§ **Consigne**: Pour chacun des énoncés suivants, dites par oui ou par non s’il concorde avec le texte sur la performance énergétique des bâtiments au Québec, en citant mot pour mot les mots du texte qui tranchent. 1. Le taux de propriété est plus élevé au Québec que dans le reste du Canada. 2. Un système de cotation énergétique lors des transactions immobilières permet de contenir la spéculation immobilière. 3. Les aides financières à la rénovation sont un moyen optimal d’améliorer l’efficacité énergétique résidentielle.

Vite, il faut agir. Ça presse!

Les gouvernements ont un pouvoir réglementaire puissant pour rehausser la performance énergétique des bâtiments. Au Québec, il devient de plus en plus clair que le gouvernement a renoncé à exercer ce pouvoir. À choisir entre une réglementation efficace qui améliore la performance énergétique de l’ensemble du parc de bâtiments, le gouvernement cimente les programmes d’aide financière à la rénovation. Or, la littérature abonde d’études qui démontrent clairement que de telles aides financières ne sont pas un moyen optimal d’améliorer l’efficacité énergétique résidentielle. Qui plus est, il est aussi clairement démontré depuis des dizaines d’années que ces subventions ont un effet régressif sur la répartition des revenus.

Au Québec, il est plus que temps de mettre en place un système de cotation énergétique des bâtiments résidentiels lors des transactions immobilières. Au fil du temps, un tel système permet d’augmenter la performance énergétique des bâtiments existants. Il a aussi l’avantage de contenir la spéculation immobilière. Si vous voulez acheter et vendre frénétiquement, vous devrez faire des améliorations énergétiques à chaque transaction. Facile et efficace. Alors pourquoi on ne le fait pas au Québec? Mystère.

Plutôt que d’agir et de faire ce qu’il est le seul à pourvoir accomplir, le gouvernement attend. Quoi exactement? On ne le sait plus trop. Aussi, quand il arrive une catastrophe, le gouvernement réagit en urgence avec des solutions inefficaces qui n’auront pas ou peu d’impact mesurable et significatif en matière d’efficacité énergétique.1

Des programmes bonifiés, mais pour qui?

Le taux de propriété est plus faible au Québec que dans le reste du Canada. Selon Statistiques Canada, ce taux serait d’environ 61 % au Québec et de 68 % ailleurs au Canada.2 La bonne nouvelle, c’est que ce taux s’améliore au fil du temps et reflète le rattrapage économique du Québec au cours des dernières décennies. Ce n’est pas tant la comparaison avec le reste du Canada qui nous intéresse ici, mais plutôt de constater que 39 % des québécois ne sont pas propriétaires.

§ **Données fournies**:
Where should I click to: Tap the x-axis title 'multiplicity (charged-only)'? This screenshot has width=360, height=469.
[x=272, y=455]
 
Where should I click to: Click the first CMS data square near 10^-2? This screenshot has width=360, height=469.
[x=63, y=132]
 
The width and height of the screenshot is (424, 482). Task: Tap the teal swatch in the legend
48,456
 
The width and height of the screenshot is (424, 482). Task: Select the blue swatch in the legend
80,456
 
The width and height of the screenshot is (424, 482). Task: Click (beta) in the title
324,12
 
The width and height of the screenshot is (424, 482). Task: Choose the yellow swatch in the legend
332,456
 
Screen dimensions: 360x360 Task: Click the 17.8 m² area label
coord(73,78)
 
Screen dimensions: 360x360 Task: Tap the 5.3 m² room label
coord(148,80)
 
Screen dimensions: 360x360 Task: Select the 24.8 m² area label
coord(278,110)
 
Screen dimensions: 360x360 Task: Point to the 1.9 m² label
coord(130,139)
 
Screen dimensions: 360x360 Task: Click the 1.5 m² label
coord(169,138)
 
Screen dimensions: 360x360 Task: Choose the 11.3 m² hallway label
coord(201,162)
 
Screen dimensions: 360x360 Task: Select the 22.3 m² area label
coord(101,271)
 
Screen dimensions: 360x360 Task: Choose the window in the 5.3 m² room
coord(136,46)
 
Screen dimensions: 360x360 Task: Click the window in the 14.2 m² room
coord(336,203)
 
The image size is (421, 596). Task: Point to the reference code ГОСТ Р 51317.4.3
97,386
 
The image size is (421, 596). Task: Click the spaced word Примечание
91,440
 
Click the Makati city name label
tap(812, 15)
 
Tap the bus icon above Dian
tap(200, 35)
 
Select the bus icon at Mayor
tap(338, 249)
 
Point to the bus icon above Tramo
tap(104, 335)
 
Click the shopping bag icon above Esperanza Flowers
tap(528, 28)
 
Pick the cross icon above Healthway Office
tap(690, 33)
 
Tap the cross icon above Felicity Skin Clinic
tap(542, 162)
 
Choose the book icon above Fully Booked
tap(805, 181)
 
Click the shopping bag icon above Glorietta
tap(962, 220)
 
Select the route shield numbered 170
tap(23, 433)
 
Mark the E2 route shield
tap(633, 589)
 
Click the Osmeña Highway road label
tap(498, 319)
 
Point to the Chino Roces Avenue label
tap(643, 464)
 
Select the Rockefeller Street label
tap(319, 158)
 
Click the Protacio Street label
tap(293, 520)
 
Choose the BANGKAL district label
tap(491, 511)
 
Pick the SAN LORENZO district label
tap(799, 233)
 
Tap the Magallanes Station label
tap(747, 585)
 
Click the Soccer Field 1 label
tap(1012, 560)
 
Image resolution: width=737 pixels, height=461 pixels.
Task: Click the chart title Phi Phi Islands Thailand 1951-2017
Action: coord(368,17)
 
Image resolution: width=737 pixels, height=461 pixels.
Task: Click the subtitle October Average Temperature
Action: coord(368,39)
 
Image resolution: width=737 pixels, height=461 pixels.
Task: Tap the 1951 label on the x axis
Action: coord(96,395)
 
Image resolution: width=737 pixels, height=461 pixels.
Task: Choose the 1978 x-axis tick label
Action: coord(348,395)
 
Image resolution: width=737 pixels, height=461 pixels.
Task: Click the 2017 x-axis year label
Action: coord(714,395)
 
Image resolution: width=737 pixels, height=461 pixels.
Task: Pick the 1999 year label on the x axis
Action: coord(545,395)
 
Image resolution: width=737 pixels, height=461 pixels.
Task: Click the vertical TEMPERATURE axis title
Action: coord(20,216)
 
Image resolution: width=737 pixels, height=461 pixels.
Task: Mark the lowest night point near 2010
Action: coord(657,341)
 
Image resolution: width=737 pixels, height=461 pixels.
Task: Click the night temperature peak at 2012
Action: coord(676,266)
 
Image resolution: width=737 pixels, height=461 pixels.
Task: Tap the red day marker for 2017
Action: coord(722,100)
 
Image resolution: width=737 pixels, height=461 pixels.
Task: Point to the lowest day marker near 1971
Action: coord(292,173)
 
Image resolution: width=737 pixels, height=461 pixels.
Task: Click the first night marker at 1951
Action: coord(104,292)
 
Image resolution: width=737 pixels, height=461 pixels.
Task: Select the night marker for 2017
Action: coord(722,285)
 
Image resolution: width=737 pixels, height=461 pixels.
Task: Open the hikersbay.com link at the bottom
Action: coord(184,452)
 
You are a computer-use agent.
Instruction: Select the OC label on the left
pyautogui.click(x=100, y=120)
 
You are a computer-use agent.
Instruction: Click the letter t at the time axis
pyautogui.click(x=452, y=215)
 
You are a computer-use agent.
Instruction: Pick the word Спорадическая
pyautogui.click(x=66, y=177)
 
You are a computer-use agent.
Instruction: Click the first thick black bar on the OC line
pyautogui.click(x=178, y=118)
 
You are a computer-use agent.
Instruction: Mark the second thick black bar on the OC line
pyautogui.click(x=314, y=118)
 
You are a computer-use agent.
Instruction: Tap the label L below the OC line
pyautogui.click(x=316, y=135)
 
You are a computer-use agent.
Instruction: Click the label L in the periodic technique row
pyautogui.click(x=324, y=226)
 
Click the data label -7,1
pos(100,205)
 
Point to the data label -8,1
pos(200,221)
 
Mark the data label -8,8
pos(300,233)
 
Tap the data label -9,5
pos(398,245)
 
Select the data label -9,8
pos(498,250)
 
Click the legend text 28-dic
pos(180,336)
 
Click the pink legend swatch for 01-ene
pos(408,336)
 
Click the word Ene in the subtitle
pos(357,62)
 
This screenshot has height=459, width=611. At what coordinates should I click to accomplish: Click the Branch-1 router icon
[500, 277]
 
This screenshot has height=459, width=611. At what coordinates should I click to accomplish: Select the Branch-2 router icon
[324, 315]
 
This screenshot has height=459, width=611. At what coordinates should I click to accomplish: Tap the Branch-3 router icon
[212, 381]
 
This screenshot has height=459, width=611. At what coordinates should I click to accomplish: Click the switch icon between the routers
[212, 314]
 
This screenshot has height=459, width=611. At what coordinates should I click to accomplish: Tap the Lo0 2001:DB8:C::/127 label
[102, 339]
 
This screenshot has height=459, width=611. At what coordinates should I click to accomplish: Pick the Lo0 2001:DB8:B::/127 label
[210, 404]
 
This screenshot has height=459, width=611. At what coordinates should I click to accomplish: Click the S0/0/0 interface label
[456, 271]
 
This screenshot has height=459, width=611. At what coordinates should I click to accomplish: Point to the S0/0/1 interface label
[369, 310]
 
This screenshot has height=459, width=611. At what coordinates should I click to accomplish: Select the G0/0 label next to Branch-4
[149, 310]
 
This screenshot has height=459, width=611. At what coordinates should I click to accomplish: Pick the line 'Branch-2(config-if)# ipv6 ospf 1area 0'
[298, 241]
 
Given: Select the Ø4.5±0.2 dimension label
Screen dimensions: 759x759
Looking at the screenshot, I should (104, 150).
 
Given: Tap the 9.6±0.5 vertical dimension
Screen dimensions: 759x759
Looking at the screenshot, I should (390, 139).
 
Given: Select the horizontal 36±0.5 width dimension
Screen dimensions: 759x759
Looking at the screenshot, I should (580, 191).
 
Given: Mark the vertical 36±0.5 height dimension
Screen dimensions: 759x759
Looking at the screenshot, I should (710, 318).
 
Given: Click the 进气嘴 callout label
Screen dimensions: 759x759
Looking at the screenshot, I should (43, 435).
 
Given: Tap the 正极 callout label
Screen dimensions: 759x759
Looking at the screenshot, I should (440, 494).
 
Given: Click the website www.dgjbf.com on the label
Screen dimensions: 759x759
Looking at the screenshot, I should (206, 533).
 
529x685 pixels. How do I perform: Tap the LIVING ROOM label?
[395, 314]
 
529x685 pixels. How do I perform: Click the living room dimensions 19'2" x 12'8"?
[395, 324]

§ **Réponse**:
1. Non : « Le taux de propriété est plus faible au Québec que dans le reste du Canada. »
2. Oui : « Il a aussi l’avantage de contenir la spéculation immobilière. »
3. Non : « de telles aides financières ne sont pas un moyen optimal d’améliorer l’efficacité énergétique résidentielle »